At least 65 people, most of them Chinese nationals, have been arrested as police dismantled one of the largest criminal gangs growing cannabis in Spain and trafficking it across Europe, in a joint operation between the Catalan police (the Mossos d’Esquadra) and the Spanish National Police.
The arrests were made in several Spanish cities, as well as in Portugal and the Netherlands.
Police identified the gang as the ‘Bang of Fujian’ in reference to the eastern Chinese province where the two main families that formed it originated. The investigators attribute the gang members to a mafia group, with various degrees of participation in criminal activity, from drug trafficking, money laundering, identity theft, digital fraud and forgery. The group operated mainly from its base in Barcelona.
Over 350 law enforcement agents, assisted by Europol, searched 29 large warehouses and other locations during the operation in Barcelona, Tarragona, Oviedo, Gijón and Bilbao, as well as at private residences in Portugal and the Netherlands.
Police said officers dismantled 13 indoor plantations with nearly 40,000 marijuana plants whose harvested buds could have fetched 6 million euros in European markets.
The sites were illegally connected to the power grid to provide artificial light to the plants. Combined, the 13 warehouses used the equivalent of the average consumption of 1,177 homes, police said.
The investigation dates back to 2019 when the first parcels containing packaged marijuana were detected.
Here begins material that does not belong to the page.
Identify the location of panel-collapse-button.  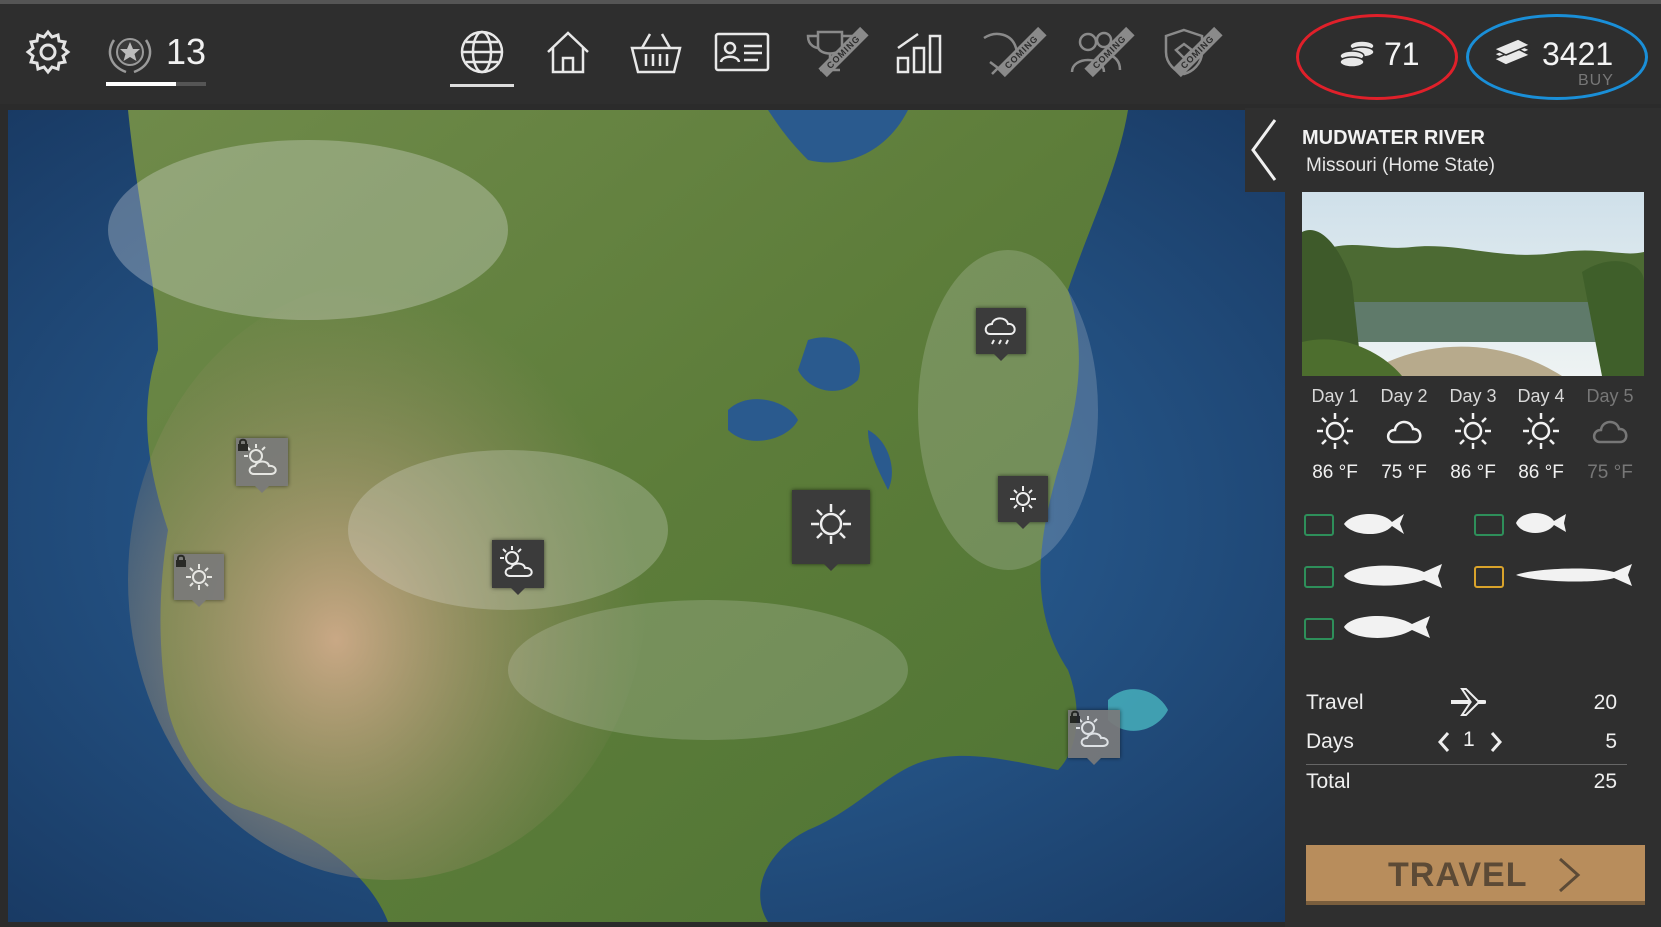
(1265, 150).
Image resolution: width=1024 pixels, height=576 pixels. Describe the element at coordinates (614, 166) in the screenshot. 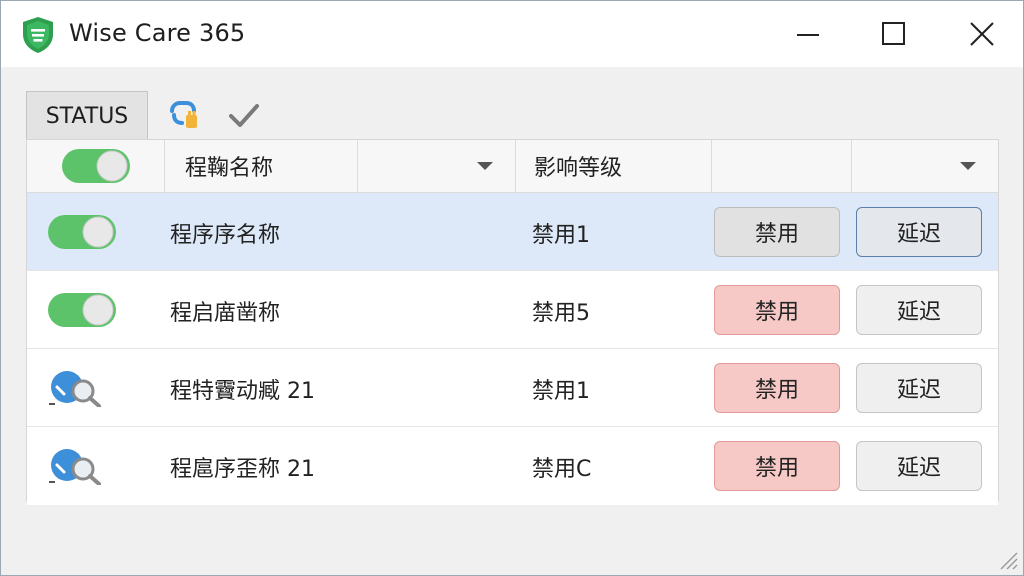

I see `column-header-level: 影响等级` at that location.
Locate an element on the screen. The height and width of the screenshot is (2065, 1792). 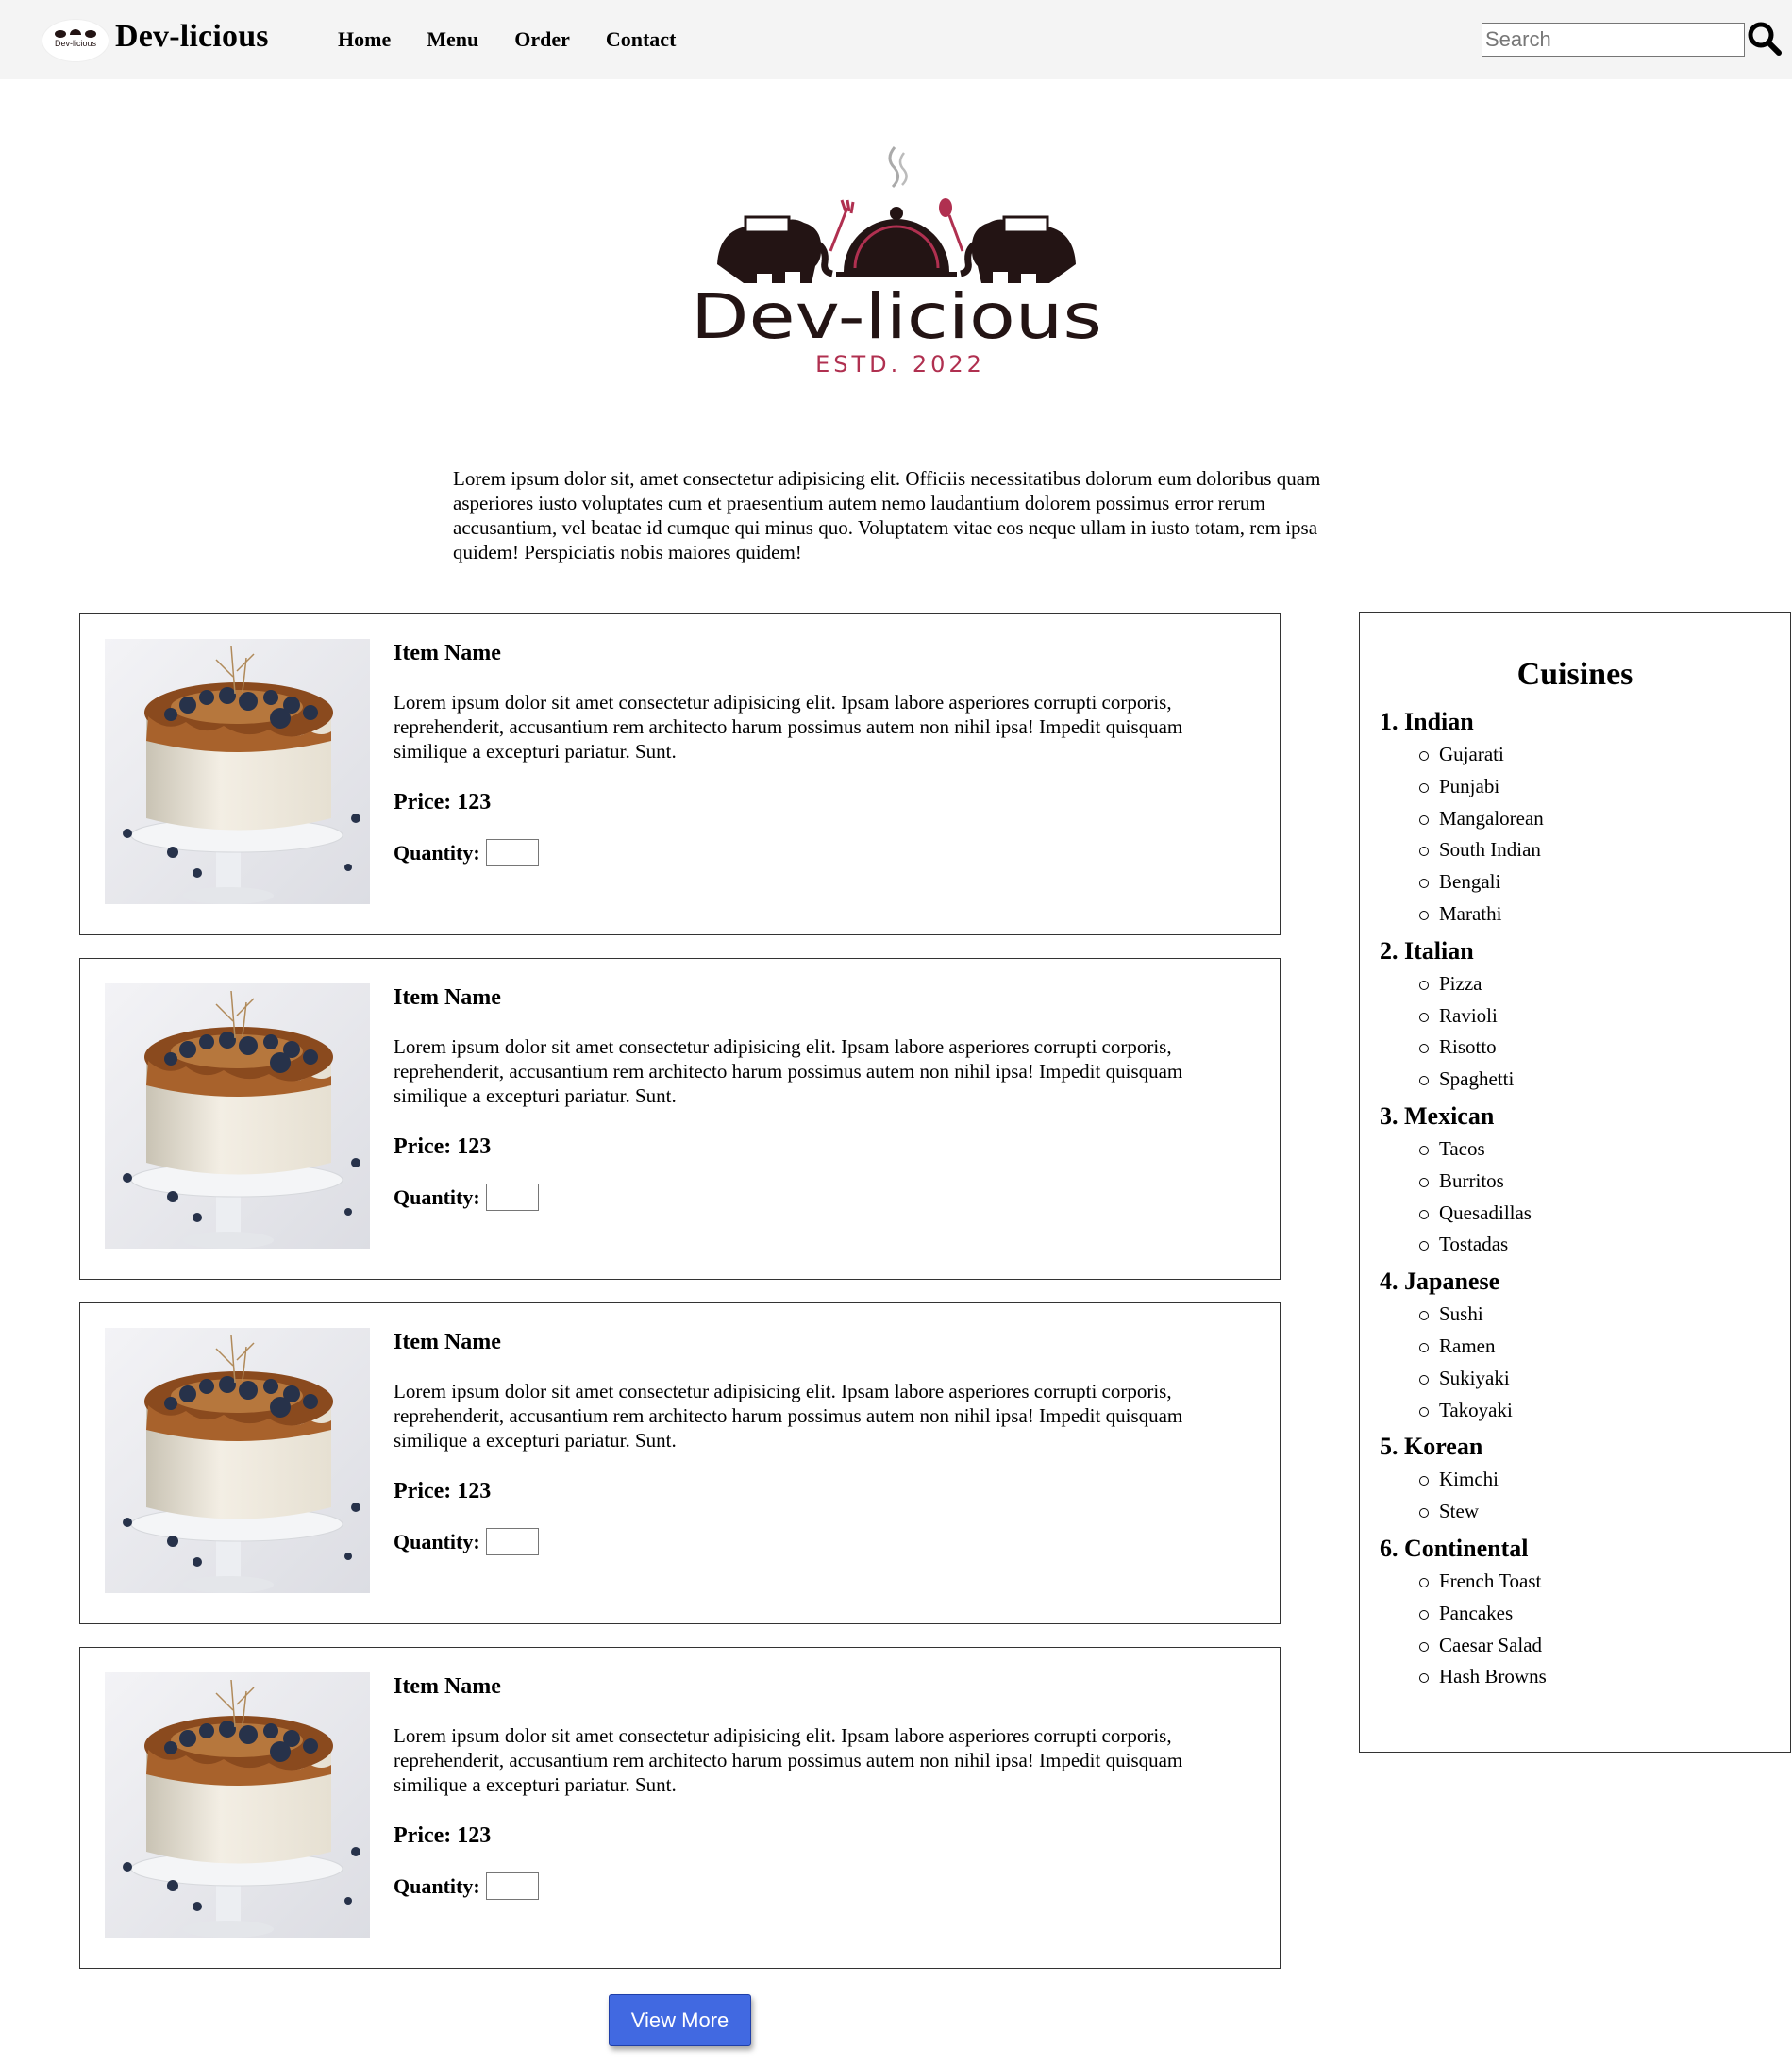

Investigators found that the gang recruited ‘shareholders’ with an angel investment of 100,000 euros, allowing the group to quickly expand its chain of warehouses.
The gang had a ‘well-defined criminal structure’ and a ‘high-degree of specialisation’ for operating internationally, said Inspector Toni Salleras of the Mossos d’Esquadra.
Salleras said that the group is also being investigated for kidnappings and other crimes committed in the process of competing with other homegrown and foreign criminal groups for control of the production and sale of marijuana.
He said Chinese authorities were also assisting in investigating possible human trafficking and money laundering crimes connected to the gang’s operation.
The group is accused of making over 700 shipments of parcels to France, Portugal, Netherlands, Germany, Romania and Britain.